Nicholas McGegan has in recent years become a regular and welcome guest conductor of The Cleveland Orchestra, leading programs that combine familiar Baroque works with more unusual repertoire. In the orchestra's program that streamed on Thursday, McGegan led very familiar works by Handel, Corelli and Bach, before finishing with Mendelssohn's rarely performed String Symphony no. 7 in D minor. TCO has cancelled their Christmas concerts this year because of the pandemic, so McGegan's choice of the "Pifa" (Pastorale Symphony) from Handel's Messiah and Corelli's "Christmas Concerto" (Concerto grosso Op.6, no.8) were at least a nod in the holiday direction.

Nicholas McGegan directs The Cleveland Orchestra
© Roger Mastroianni, courtesy of The Cleveland Orchestra

In the Handel and Corelli works McGegan conducted while standing at the harpsichord, playing continuo with his left hand when he wasn't otherwise engaged. The opening section of the Messiah overture, in the form of a French overture, was solemn, with sharply dotted rhythms, followed by a more jubilant fugal second half. It was clear that we were not hearing a "Baroque orchestra" with original instruments of Handel's era, but likewise, the overture fit into the orchestra's ethos of lean, precisely tuned sound, with vibrato used as ornamentation. In the "Pifa" McGegan found the right balance of tempo, not rushed, not dragging. Unlike some performances, there were few ornaments in either movement other than what were likely indicated in the published score.

Arcangelo Corelli's concerto grosso for two violins, cello (played by TCO principals) strings and continuo, was given an equally handsome performance. It is a typical Baroque concerto, with alternating fast and slow movements. The closing pastorale, in gently rocking triplets and bass simulating bagpipes (and confirming Corelli's indication that the concerto was for Christmas Eve), was magical, evaporating to silence at its end.
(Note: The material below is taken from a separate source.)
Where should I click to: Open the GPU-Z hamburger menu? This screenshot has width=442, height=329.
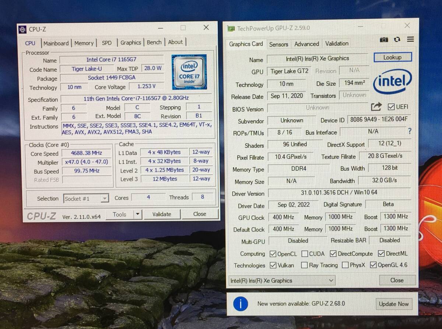click(x=410, y=39)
Bach's Brandenburg Concerto no. 3 in G major, for nine string soloists (3 violins, 3 violas, 3 cellos) with double bass and harpsichord continuo, was a joy from beginning to end. With the players dispersed across the stage for social distancing, the precision of the ensemble was brilliant. Nicholas McGegan was seated at the harpsichord, and he improvised the second movement, in which Bach only wrote the closing two cadential chords. McGegan's invention was highly ornamented, with perfect Baroque harmonic structure. It was in duple meter; perhaps in the style of a sarabande. It was the product of a highly experienced and elegant musician. The third movement was a romp, with the nine soloists going about their contrapuntal "busy-ness" in perfect synchronicity.

Nicholas McGegan conducts The Cleveland Orchestra
© Roger Mastroianni, courtesy of The Cleveland Orchestra

Felix Mendelssohn's seven string symphonies were written when he was between 12 and 14 years old, yet they show a musical mind far more mature than his chronological age. His sheer technique of melody, harmony and counterpoint in the German tradition are astounding. And the Symphony no. 7 sounds like Mendelssohn, not a student composition. The melodies are abundant, and the movements have the energy of Mendelssohn's later works, especially the Scherzos. Indeed, this symphony's Menuetto–Trio more closely resembles a Romantic Scherzo than the Classical Minuet-Trio. Mendelssohn doesn't repeat the Minuet after the Trio, as would have been the case in Classical style. The Cleveland Orchestra's playing here had all the fine characteristics of the preceding Baroque works: precision in ensemble and intonation in service of subtle phrasing and forward momentum.

McGegan's spoken program notes showed him to be a brilliant and humorous raconteur, making musicological information accessible to listeners of all levels of expertise.